* [What is needed] Copy the records from the start up to and including the line with "will (1169, 26).", replacing "checkbox" with "check box" and changing nothing else. Give only those lines.

* [Given entries]
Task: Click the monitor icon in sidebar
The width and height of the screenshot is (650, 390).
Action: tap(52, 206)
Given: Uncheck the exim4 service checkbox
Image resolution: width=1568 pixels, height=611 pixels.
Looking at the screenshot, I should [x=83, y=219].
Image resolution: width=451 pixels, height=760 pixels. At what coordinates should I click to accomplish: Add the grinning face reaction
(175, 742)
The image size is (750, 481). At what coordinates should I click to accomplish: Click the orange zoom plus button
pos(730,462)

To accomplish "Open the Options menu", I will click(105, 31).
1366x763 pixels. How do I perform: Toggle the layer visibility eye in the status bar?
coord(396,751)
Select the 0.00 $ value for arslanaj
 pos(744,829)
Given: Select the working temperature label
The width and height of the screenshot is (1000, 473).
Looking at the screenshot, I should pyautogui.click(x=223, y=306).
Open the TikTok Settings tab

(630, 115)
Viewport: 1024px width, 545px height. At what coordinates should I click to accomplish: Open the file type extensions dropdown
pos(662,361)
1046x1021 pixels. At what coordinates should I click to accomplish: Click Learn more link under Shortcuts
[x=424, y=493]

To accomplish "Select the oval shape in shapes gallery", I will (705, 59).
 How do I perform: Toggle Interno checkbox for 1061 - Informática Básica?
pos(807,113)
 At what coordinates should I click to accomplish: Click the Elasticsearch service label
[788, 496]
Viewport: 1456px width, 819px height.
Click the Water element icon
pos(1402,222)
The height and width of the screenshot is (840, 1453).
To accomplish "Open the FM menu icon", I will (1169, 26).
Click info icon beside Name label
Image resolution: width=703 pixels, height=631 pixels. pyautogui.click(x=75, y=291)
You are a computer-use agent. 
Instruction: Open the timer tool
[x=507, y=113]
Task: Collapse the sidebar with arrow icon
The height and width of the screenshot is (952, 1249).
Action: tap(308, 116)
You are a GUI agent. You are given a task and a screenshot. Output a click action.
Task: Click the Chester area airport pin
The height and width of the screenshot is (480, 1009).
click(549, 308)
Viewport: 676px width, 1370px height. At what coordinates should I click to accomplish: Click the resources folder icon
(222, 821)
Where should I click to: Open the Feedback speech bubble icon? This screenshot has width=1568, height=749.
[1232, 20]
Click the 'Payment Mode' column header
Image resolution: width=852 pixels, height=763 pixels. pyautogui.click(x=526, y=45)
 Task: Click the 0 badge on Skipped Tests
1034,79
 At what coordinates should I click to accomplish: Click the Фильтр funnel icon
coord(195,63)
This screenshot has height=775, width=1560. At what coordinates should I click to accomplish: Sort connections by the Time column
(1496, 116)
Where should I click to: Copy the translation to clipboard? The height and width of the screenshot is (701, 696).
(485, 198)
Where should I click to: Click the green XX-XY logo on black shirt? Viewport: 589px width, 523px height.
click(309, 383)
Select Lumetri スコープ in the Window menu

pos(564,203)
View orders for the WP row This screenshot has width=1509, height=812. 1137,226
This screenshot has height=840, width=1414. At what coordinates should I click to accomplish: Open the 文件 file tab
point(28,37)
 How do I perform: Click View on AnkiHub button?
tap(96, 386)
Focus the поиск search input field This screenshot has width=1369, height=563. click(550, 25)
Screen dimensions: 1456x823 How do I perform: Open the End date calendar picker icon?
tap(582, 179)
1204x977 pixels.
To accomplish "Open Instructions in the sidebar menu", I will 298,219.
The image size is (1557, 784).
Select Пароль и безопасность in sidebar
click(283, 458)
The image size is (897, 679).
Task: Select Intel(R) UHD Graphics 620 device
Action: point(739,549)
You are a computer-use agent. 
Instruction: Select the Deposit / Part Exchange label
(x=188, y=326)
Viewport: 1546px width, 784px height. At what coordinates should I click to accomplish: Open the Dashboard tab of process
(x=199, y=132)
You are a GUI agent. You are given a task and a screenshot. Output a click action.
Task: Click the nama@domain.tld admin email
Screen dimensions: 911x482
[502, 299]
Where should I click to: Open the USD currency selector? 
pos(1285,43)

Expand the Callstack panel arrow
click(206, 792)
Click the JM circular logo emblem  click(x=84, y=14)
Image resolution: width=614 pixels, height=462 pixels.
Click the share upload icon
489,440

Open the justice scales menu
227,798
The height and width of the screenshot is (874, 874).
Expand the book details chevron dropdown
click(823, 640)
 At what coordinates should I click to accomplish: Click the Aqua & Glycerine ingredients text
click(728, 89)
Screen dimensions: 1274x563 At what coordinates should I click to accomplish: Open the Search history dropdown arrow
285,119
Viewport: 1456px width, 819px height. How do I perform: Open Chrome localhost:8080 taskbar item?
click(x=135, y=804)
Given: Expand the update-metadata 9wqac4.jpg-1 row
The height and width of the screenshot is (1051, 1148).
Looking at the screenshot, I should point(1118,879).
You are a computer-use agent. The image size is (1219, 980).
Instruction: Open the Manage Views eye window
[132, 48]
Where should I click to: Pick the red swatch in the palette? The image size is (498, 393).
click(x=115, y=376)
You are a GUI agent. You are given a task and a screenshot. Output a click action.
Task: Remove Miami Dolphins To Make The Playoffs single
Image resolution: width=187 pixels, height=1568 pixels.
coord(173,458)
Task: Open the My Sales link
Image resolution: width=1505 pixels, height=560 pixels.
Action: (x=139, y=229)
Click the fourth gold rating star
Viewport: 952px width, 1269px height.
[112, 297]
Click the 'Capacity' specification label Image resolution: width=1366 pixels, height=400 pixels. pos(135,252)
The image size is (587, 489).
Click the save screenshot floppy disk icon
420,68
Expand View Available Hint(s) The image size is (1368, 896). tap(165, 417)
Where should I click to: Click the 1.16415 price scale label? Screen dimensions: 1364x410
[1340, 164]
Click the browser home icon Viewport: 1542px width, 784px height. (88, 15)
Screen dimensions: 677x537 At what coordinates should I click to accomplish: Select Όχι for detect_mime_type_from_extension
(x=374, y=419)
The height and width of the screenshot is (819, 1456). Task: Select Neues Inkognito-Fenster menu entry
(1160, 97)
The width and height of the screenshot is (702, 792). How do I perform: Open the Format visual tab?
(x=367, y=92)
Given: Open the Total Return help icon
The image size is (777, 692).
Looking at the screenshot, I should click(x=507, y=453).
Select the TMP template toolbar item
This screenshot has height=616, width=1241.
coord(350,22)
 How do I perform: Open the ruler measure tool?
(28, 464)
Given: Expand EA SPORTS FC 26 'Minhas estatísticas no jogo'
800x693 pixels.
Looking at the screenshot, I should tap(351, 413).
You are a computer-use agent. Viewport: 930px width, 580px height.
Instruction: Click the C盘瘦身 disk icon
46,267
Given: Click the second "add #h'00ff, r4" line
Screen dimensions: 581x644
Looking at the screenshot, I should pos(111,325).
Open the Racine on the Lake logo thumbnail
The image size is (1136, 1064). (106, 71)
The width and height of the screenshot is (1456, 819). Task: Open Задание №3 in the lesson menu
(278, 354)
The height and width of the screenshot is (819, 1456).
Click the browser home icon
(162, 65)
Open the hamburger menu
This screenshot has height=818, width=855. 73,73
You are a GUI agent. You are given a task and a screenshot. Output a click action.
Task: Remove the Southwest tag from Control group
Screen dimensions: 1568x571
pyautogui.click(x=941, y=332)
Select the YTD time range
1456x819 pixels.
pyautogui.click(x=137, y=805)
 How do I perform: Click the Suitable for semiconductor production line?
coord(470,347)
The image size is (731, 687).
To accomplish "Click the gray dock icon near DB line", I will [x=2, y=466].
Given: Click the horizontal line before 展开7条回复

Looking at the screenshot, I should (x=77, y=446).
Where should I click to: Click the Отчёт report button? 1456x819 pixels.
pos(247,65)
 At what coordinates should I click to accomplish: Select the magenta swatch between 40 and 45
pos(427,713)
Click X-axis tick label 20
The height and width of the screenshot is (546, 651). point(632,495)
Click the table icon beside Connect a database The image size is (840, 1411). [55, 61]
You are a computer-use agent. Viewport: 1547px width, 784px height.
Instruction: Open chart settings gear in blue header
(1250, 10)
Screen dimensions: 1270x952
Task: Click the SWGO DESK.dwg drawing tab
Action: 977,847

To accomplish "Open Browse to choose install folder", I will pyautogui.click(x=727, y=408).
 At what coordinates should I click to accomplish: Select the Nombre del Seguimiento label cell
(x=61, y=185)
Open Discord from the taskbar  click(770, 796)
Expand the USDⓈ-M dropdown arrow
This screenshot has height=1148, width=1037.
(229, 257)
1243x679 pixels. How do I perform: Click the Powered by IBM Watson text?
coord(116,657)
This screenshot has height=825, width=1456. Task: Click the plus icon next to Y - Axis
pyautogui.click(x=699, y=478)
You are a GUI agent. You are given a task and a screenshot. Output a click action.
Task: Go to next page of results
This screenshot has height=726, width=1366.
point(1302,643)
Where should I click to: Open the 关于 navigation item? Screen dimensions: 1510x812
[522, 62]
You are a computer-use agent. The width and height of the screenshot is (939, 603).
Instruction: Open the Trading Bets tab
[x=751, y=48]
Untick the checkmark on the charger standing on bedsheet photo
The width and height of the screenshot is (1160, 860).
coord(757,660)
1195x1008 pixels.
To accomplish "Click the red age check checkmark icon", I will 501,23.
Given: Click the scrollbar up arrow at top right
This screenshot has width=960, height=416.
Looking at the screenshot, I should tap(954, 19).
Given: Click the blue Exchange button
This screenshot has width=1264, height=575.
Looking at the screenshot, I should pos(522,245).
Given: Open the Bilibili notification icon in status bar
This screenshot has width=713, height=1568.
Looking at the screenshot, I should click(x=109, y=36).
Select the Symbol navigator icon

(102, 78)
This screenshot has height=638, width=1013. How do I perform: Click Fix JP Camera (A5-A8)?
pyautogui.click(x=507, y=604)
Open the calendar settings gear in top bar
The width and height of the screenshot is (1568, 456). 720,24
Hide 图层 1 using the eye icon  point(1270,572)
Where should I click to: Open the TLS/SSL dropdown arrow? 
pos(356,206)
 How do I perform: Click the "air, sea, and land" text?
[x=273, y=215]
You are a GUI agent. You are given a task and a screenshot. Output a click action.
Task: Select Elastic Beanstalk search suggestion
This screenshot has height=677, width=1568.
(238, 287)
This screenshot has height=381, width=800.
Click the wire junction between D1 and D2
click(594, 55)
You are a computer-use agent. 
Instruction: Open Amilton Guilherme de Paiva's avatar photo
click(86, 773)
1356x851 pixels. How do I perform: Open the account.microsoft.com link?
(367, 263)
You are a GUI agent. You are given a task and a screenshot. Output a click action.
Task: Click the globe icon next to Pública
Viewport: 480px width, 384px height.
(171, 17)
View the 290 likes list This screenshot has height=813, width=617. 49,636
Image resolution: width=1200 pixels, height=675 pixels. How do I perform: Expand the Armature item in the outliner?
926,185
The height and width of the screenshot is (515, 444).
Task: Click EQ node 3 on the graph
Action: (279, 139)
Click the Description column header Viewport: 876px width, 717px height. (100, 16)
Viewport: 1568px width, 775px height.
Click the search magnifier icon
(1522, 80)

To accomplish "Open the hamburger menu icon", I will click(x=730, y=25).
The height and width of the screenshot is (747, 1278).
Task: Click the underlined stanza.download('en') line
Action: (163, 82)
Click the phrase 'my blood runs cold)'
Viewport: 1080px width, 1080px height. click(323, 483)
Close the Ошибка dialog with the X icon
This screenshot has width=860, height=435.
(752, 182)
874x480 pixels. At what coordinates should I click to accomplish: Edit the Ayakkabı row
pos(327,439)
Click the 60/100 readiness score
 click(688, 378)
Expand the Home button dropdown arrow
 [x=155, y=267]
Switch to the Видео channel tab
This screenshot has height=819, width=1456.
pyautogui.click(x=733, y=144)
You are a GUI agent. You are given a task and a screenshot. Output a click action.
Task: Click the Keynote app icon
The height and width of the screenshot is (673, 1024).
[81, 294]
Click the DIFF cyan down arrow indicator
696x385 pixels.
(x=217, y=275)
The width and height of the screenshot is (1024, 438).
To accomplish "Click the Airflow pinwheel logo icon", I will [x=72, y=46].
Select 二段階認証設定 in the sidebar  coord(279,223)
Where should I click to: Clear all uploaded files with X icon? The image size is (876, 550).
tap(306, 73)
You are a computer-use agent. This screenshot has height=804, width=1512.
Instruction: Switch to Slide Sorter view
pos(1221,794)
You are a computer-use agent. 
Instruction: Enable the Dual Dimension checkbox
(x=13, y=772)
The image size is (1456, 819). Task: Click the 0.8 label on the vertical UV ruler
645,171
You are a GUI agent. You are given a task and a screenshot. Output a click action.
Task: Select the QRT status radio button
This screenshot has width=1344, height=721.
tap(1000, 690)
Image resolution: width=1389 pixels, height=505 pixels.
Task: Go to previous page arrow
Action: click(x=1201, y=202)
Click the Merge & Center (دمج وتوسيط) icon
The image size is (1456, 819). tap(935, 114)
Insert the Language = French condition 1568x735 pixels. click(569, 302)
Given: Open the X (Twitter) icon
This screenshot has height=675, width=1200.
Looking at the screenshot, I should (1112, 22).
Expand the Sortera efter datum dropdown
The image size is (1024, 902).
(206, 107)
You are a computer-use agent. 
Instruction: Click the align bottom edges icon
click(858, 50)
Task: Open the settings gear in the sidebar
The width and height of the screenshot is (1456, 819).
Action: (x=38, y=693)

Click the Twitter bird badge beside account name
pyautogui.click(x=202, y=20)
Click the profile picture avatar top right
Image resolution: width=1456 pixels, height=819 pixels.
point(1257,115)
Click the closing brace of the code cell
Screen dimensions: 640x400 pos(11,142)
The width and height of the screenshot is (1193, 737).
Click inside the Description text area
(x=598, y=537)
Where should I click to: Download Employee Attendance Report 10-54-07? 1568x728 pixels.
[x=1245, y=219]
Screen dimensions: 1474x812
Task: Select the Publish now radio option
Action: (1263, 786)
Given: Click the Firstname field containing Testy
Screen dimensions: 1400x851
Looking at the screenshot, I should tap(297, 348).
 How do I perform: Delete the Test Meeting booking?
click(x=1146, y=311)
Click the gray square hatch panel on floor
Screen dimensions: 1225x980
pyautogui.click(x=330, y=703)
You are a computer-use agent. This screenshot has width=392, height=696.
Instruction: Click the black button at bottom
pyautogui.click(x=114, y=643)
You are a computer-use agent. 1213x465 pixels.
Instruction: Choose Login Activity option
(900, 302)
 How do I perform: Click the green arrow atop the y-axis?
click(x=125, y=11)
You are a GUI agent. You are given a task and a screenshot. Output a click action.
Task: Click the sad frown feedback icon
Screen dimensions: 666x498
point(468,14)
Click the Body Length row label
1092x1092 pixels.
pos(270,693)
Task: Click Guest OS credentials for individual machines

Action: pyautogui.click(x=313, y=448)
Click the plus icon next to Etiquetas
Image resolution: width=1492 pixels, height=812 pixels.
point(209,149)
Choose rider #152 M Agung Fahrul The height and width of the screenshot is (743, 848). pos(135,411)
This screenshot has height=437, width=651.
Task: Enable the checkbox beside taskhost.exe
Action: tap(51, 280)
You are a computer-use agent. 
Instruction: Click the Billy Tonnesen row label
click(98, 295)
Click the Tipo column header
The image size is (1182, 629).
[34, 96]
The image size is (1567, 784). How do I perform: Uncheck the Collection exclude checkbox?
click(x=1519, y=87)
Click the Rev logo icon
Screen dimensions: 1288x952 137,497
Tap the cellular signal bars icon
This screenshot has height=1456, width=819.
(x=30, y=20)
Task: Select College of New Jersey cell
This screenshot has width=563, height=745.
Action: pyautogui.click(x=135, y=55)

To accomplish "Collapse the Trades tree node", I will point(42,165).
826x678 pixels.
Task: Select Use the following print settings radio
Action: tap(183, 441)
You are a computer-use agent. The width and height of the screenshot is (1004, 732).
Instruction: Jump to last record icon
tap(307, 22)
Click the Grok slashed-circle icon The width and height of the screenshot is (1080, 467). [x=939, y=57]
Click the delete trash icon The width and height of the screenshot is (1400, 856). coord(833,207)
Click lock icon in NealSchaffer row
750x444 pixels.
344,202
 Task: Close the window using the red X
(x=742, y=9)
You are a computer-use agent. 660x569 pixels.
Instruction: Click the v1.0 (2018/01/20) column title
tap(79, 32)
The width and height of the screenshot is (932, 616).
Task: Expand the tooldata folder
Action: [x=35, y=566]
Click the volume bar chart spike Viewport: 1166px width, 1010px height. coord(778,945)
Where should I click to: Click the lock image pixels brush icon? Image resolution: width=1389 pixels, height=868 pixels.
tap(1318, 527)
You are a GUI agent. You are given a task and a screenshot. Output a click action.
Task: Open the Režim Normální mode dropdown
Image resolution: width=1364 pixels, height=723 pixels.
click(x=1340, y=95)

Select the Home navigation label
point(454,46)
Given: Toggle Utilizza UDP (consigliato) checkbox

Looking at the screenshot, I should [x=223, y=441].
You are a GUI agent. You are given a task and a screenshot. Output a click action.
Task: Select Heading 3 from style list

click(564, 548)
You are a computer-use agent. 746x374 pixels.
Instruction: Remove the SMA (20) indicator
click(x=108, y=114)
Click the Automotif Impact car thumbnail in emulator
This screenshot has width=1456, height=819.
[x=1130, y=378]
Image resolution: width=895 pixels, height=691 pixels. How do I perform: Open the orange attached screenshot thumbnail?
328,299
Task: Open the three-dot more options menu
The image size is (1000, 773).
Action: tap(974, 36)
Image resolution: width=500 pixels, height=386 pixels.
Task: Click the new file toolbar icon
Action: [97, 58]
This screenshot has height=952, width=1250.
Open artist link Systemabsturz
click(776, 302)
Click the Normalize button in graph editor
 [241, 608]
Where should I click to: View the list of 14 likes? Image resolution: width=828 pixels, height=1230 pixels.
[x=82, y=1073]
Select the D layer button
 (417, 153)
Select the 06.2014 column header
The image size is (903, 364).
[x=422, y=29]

* [Written response]
Task: Click the monitor icon in sidebar
The width and height of the screenshot is (650, 390).
Action: tap(52, 206)
Given: Uncheck the exim4 service check box
Image resolution: width=1568 pixels, height=611 pixels.
Looking at the screenshot, I should [x=83, y=219].
Image resolution: width=451 pixels, height=760 pixels. At what coordinates should I click to accomplish: Add the grinning face reaction
(175, 742)
The image size is (750, 481). At what coordinates should I click to accomplish: Click the orange zoom plus button
pos(730,462)

To accomplish "Open the Options menu", I will click(105, 31).
1366x763 pixels. How do I perform: Toggle the layer visibility eye in the status bar?
coord(396,751)
Select the 0.00 $ value for arslanaj
 pos(744,829)
Given: Select the working temperature label
The width and height of the screenshot is (1000, 473).
Looking at the screenshot, I should pyautogui.click(x=223, y=306).
Open the TikTok Settings tab

(630, 115)
Viewport: 1024px width, 545px height. At what coordinates should I click to accomplish: Open the file type extensions dropdown
pos(662,361)
1046x1021 pixels. At what coordinates should I click to accomplish: Click Learn more link under Shortcuts
[x=424, y=493]

To accomplish "Select the oval shape in shapes gallery", I will (705, 59).
 How do I perform: Toggle Interno check box for 1061 - Informática Básica?
pos(807,113)
 At what coordinates should I click to accomplish: Click the Elasticsearch service label
[788, 496]
Viewport: 1456px width, 819px height.
Click the Water element icon
pos(1402,222)
The height and width of the screenshot is (840, 1453).
To accomplish "Open the FM menu icon", I will (1169, 26).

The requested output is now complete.